* Directions for this task *
Could you turn the lines of the items, from the one with "You are a GUI" up to and including the last line, into a numbered list, with blank lines dropped and the pictures left out?
*****
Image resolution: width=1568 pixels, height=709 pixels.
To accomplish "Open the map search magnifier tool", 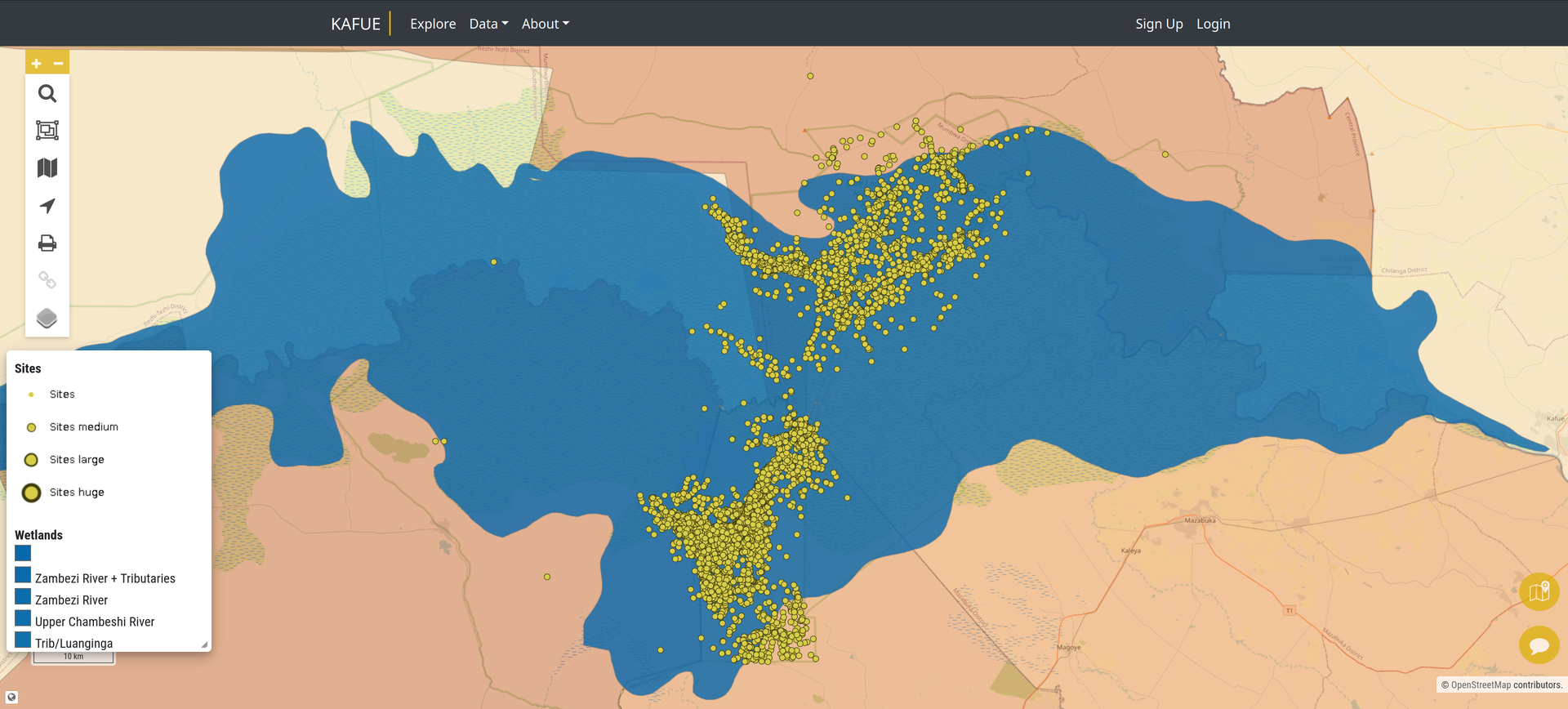I will [47, 94].
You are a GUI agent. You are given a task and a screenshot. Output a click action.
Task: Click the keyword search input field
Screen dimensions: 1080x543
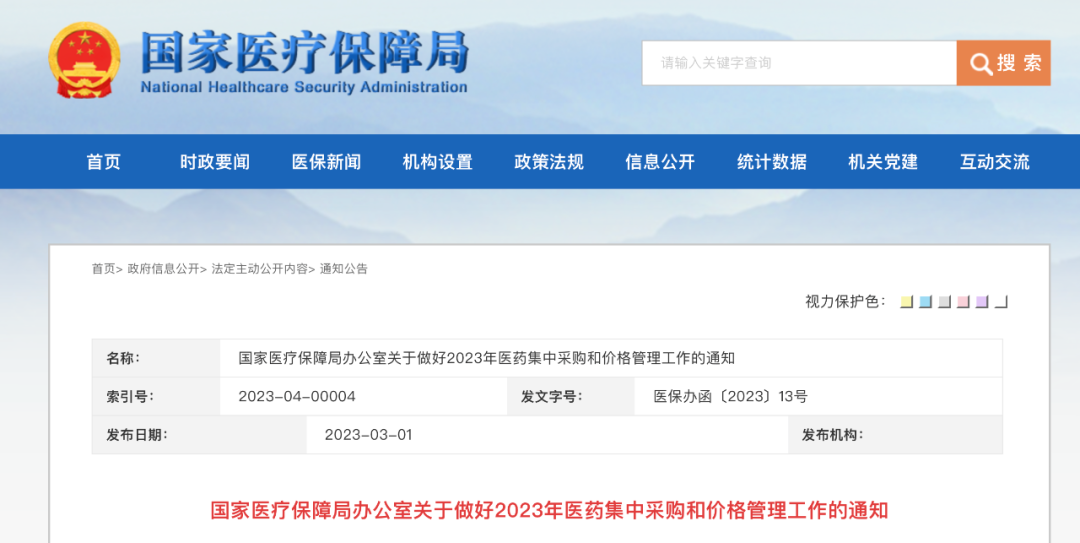[799, 63]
*****
* Answer in full *
1. You are a GUI agent. You are given a task and a screenshot. Output a click action.
2. Task: Click the keyword search input field
3. Screen dimensions: 1080x543
4. [799, 63]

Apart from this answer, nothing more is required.